◆ **PROBLEM REQUIREMENTS**
The material below is to be copied exactly from the line with "This screenshot has width=1366, height=768." up to and including the line with "This screenshot has height=822, width=1456.", with nothing else kept and no pictures.

◆ **DATA EXCERPTS**
◇ ◇ ◇ ◇ ◇

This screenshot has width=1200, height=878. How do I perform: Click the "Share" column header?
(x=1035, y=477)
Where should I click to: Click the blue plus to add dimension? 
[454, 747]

◇ ◇ ◇ ◇ ◇

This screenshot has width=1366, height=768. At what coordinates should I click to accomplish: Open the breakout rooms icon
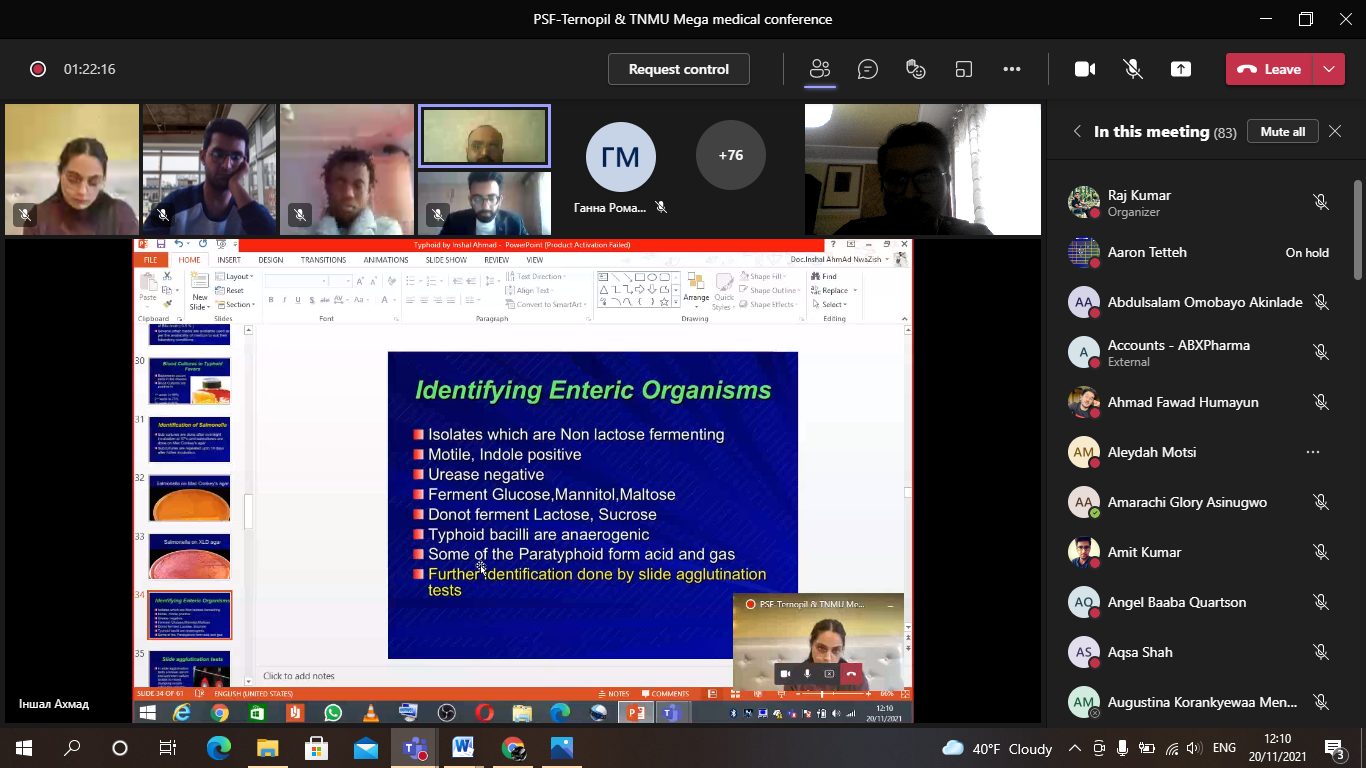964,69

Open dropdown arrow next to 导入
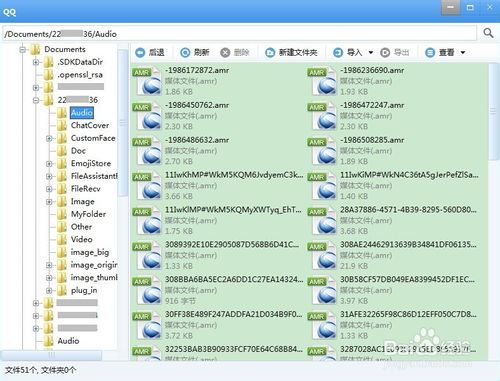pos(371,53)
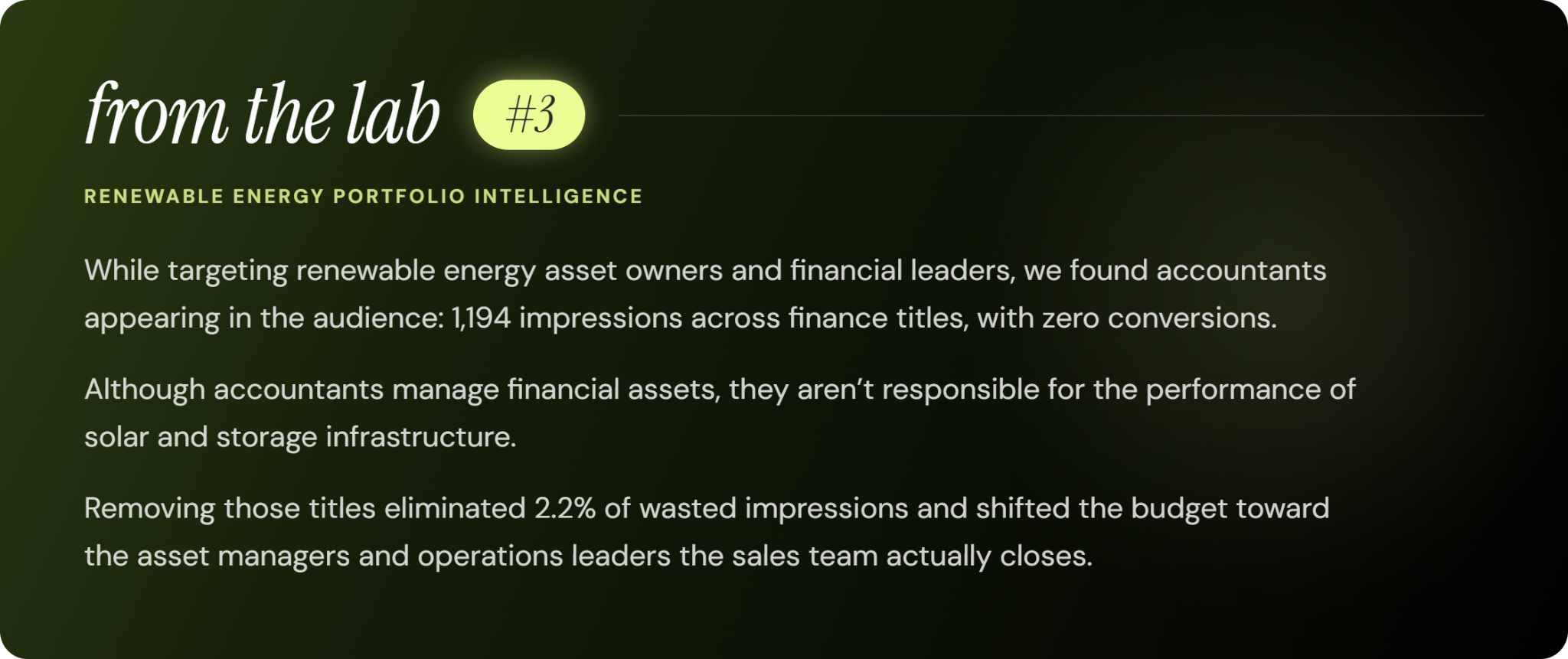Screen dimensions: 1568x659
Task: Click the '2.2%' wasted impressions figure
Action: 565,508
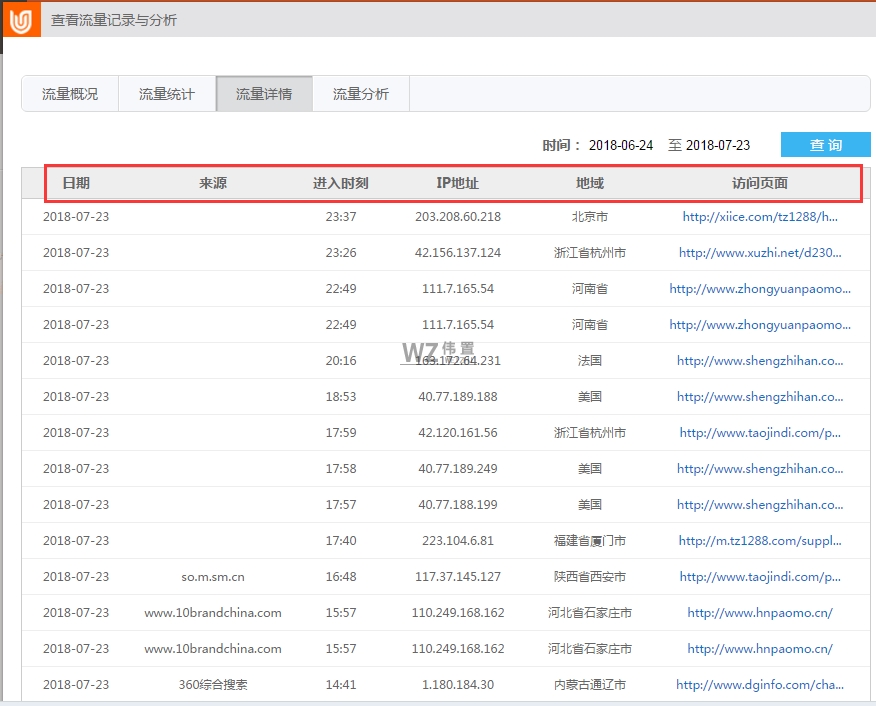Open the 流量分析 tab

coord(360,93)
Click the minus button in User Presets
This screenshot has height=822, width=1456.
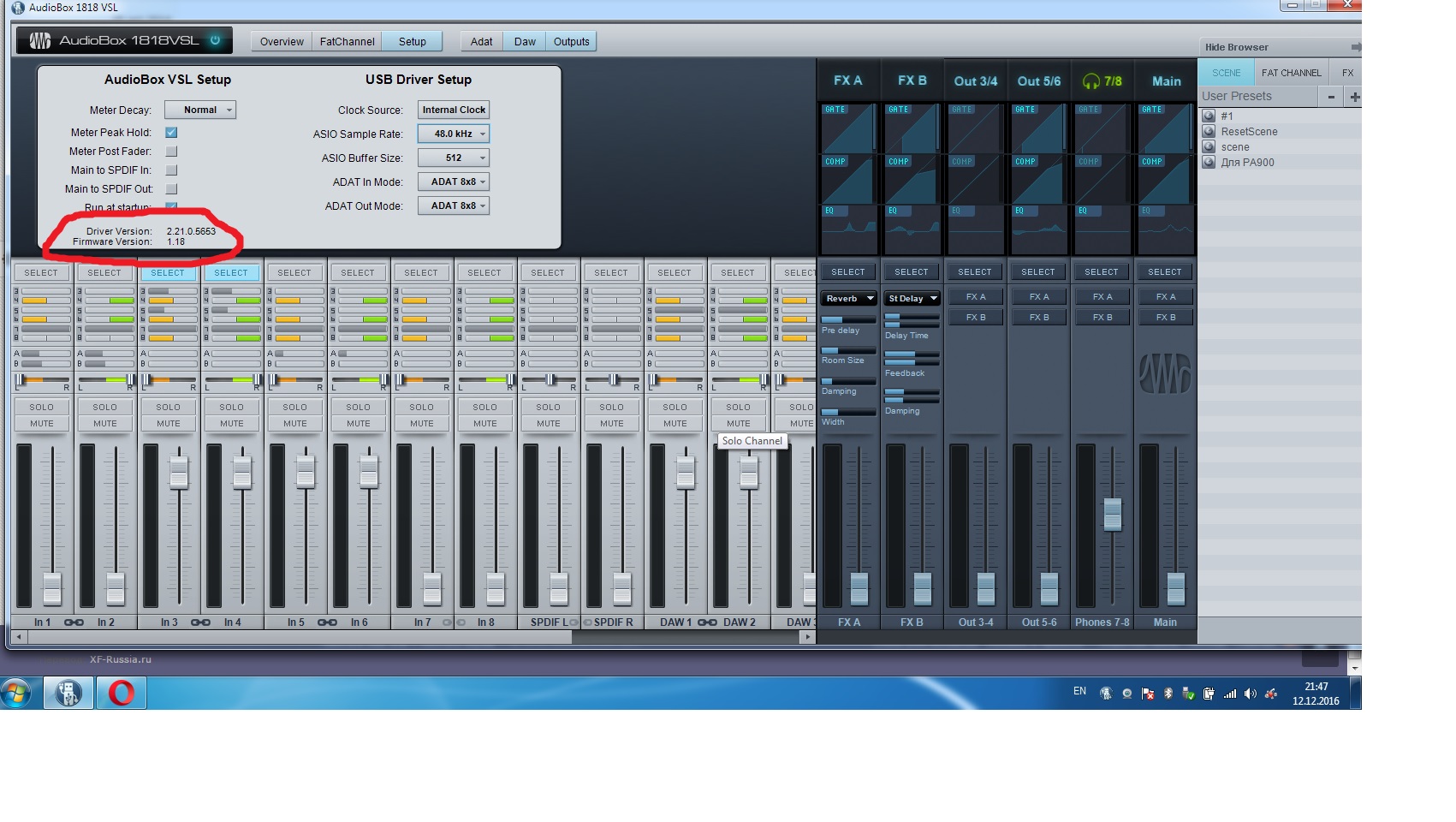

◇ ◇ ◇ ◇ ◇

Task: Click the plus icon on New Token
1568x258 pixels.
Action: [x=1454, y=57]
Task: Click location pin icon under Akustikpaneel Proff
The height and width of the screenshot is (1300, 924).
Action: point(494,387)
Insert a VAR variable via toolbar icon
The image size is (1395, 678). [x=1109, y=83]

◇ ◇ ◇ ◇ ◇

◆ **RESULT OF THE TASK**
This screenshot has width=1366, height=768. At what coordinates should I click to accomplish: Open the breakout rooms icon
964,69

Open dropdown arrow next to 导入
pos(371,53)
Screen dimensions: 1568x659
Task: Click the '2.2%' wasted impressions figure
Action: 565,508
Open the 流量分析 tab

coord(360,93)
Click the minus button in User Presets
This screenshot has height=822, width=1456.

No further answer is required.